Un licenciement sans audition préalable condamné pour la première fois

Photo d'illustration. ©Photo News

La commune d’Evere est sanctionnée par avoir licencié une contractuelle par courrier recommandé. L’avocat qui a obtenu le résultat entend faire adopter la jurisprudence au secteur privé.

C’est un jugement qui était maintenant attendu depuis près de deux ans. Cette semaine, le tribunal du travail de Bruxelles a condamné la commune d’Evere à verser des dommages matériels et moraux à une ancienne contractuelle.

Le motif? Avoir procédé par un simple courrier recommandé, du jour au lendemain. Le jugement rendu par le tribunal, qui s’appuie sur un arrêt de la Cour constitutionnelle devrait faire jurisprudence. Et s’étendre au secteur privé? C’est en tout cas ce qu’espère Me Hervé Herion, l’avocat qui a obtenu la condamnation de la commune d’Evere. Il qualifie cette décision de "progrès social et, au-delà, d’une question de respect".

Cette jurisprudence doit s’appliquer au privé. A défaut, il existe une discrimination.
Hervé Hérion
Avocat

L’affaire est plutôt simple: une dame a été engagée en 1998 comme ouvrière auxiliaire contractuelle. Elle était technicienne de surface, attachée au nettoyage du complexe sportif d’Evere. Mais à la suite de rapports négatifs, sa supérieure a exigé son licenciement. Et l’a obtenu: en décembre 2013, la dame a reçu son licenciement contre indemnité de 84 jours par courrier recommandé au motif d’un "comportement inadapté". Le lendemain, elle avait son C4 en main et la ferme intention de ne pas en rester là.

Flou législatif

Virée de l’administration au bout de 15 années de travail par un simple courrier? Pas question. Que disait la loi? Elle était floue et l’est encore. Et les cours et tribunaux n’avaient pas de vision unique. En 2015, la Cour de cassation a évacué la chose, affirmant qu’un travailleur n’avait pas à être entendu pour être viré. Mais la technicienne de surface a décidé de porter l’affaire en justice, devant le tribunal du travail qui a posé, à sa demande, une question préjudicielle à la Cour constitutionnelle dans le but de trancher la question. Ce qui fut fait en 2017, et au profit du travailleur.
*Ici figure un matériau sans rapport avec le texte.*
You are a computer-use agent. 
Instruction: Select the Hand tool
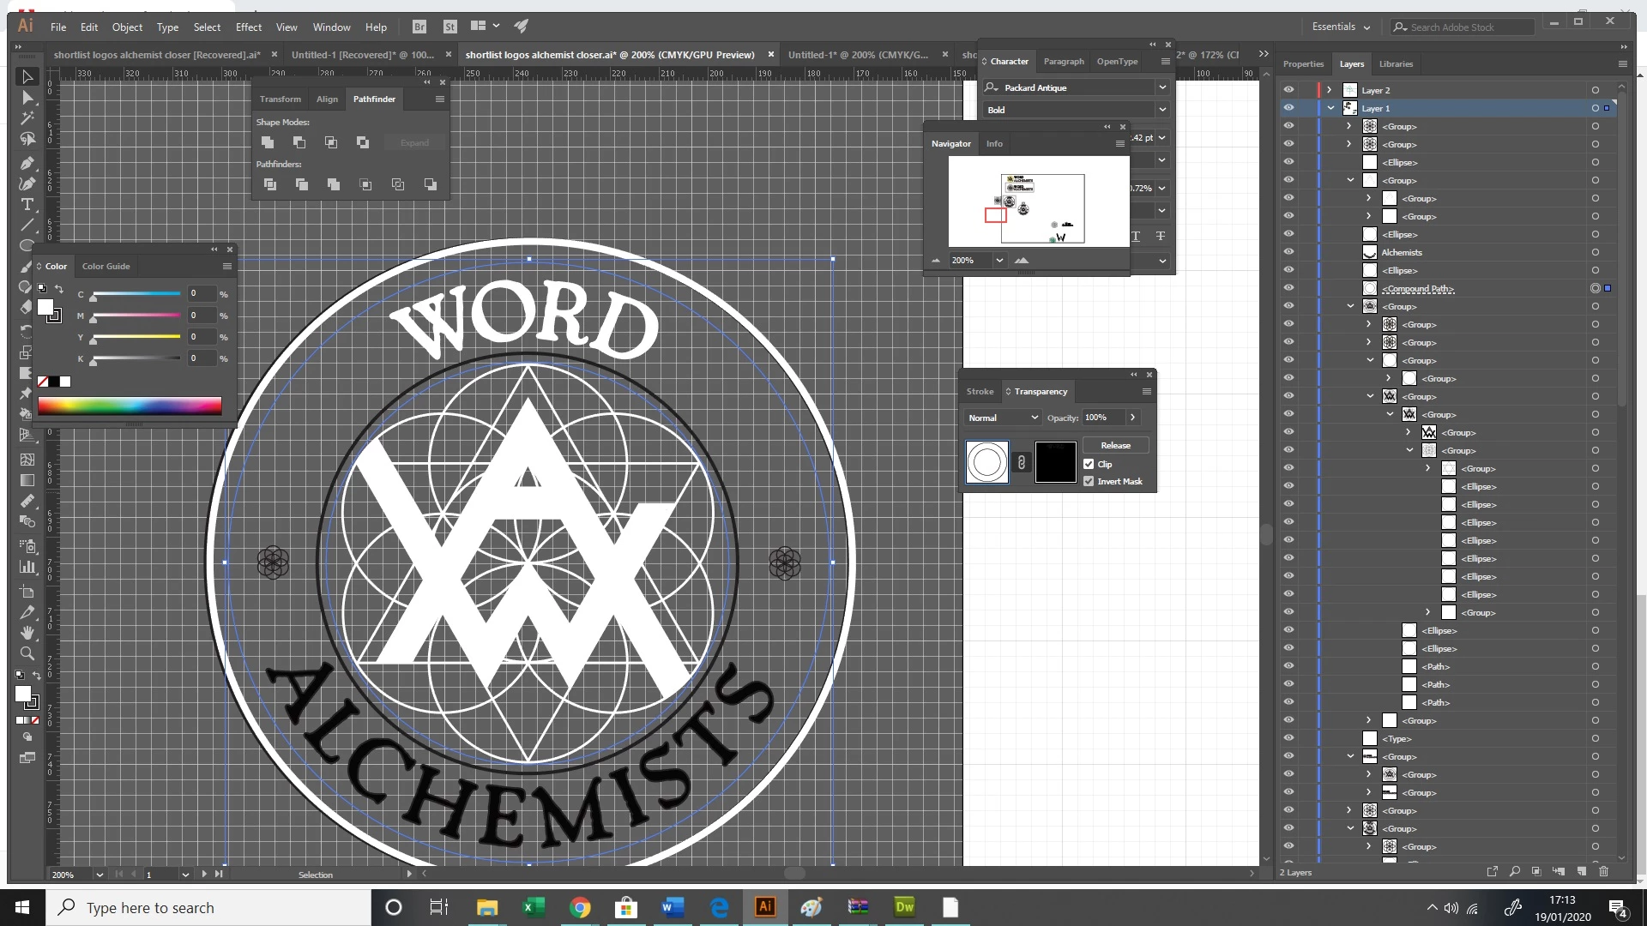tap(27, 633)
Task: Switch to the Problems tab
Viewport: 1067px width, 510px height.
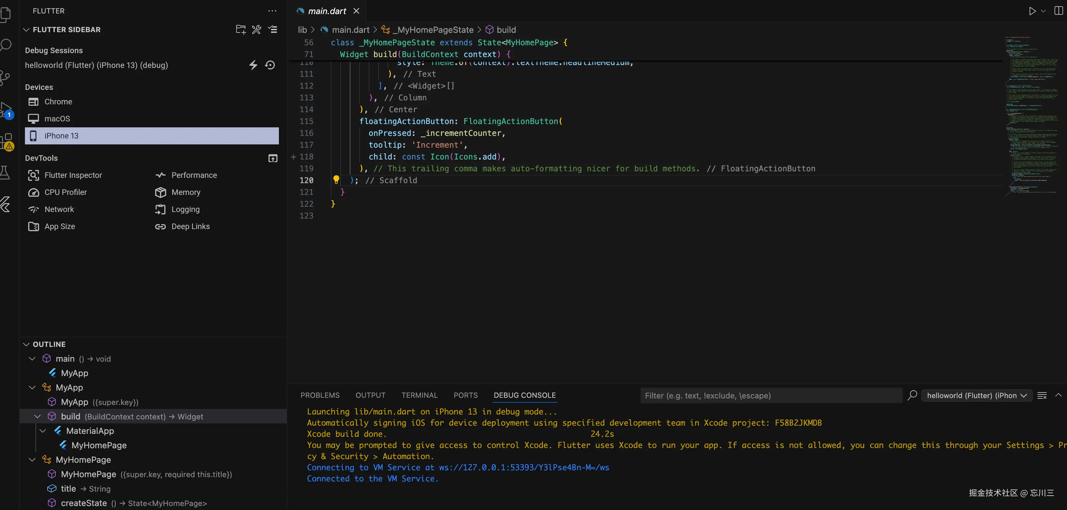Action: 320,395
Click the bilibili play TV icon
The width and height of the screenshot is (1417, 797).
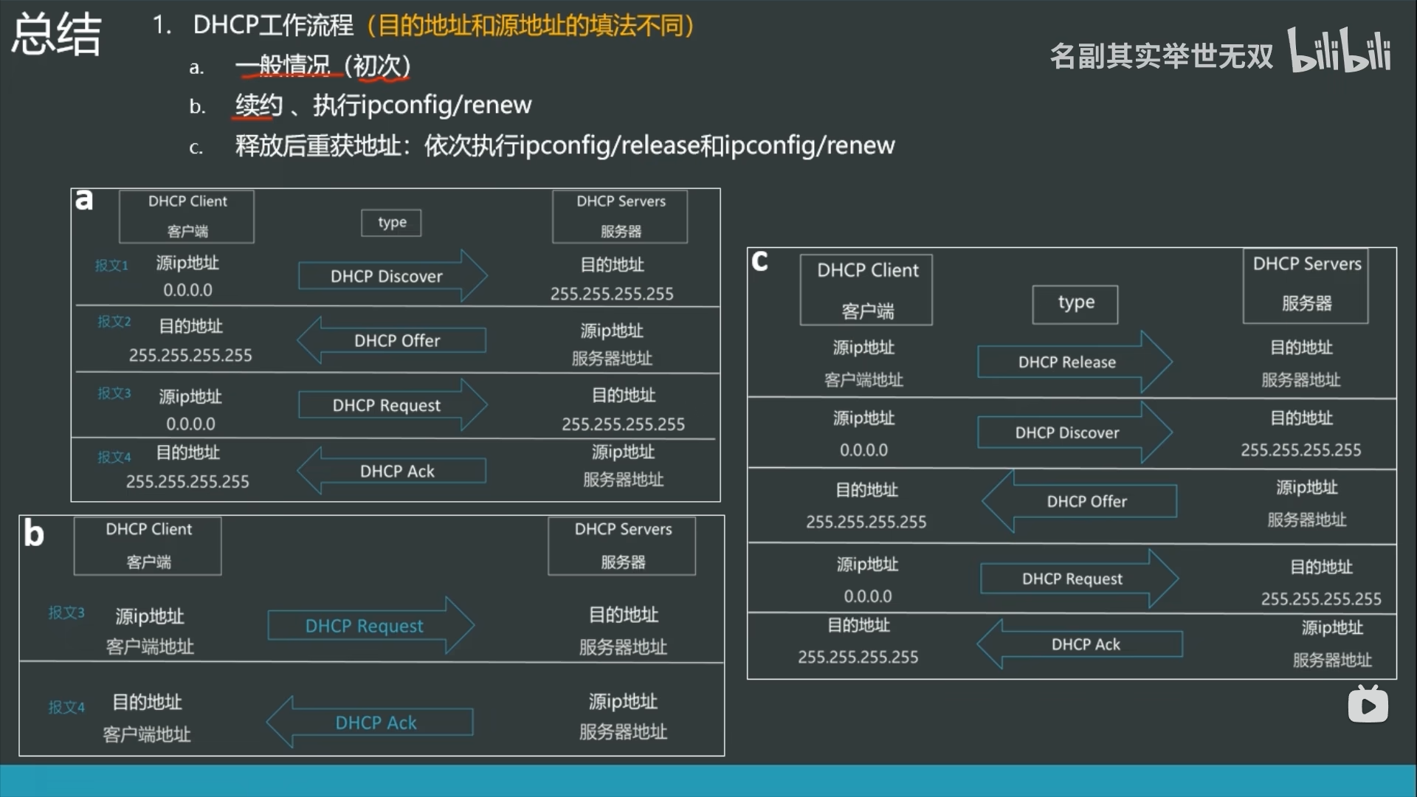pos(1368,705)
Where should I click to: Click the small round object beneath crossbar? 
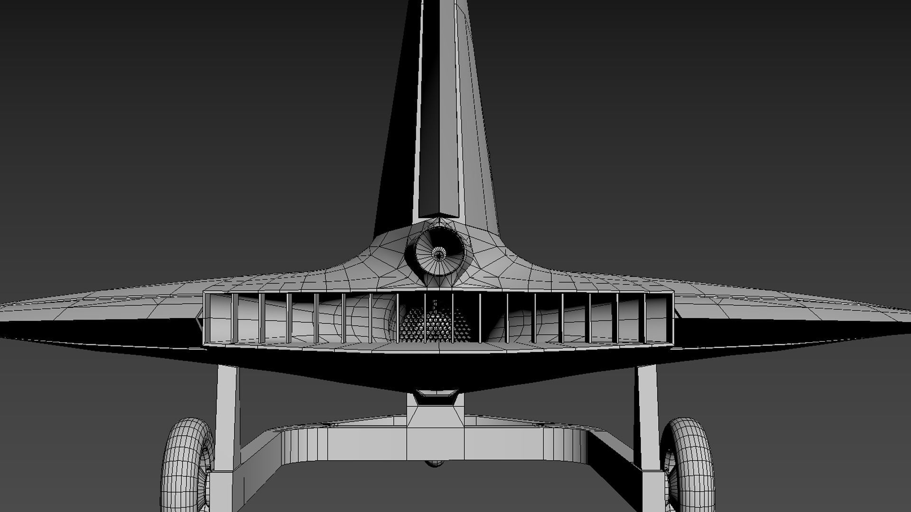[435, 463]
"L’administration serait bien téméraire de croire qu’il lui est encore possible de s’abstenir d’auditionner ses agents contractuels avant de les licencier pour un motif lié à leur comportement ou leur personne", a écrit la Cour constitutionnelle. "Ce principe s’impose à l’autorité publique en raison de sa nature particulière (…) de gardienne de l’intérêt général." 

L’affaire était dans le sac, manquait juste le premier jugement allant dans ce sens: ce fut fait cette semaine, la faute de la commune d’Evere est établie. La technicienne de surface a donc obtenu 3.500 euros de dommages matériels et moraux.

Quelles conséquences aura ce jugement? Déjà, il fixe clairement la ligne à ne pas franchir pour les administrations publiques. Mais quid du privé? Hervé Herion entend pousser son avantage et faire appliquer la décision pour tous les travailleurs. "Il n’y a pour l’instant aucune loi, tant vis-à-vis des contractuels dépendant d’un employeur public que de ceux qui dépendent d’un employeur privé. Néanmoins, et c’est mon combat suite à l’arrêt de la Cour constitutionnelle, cette jurisprudence doit s’appliquer au privé. A défaut, il existe une discrimination", argumente-t-il.

La réponse pourra mettre du temps à intervenir, le temps que la Cour constitutionnelle soit à nouveau saisie d’une question de ce type.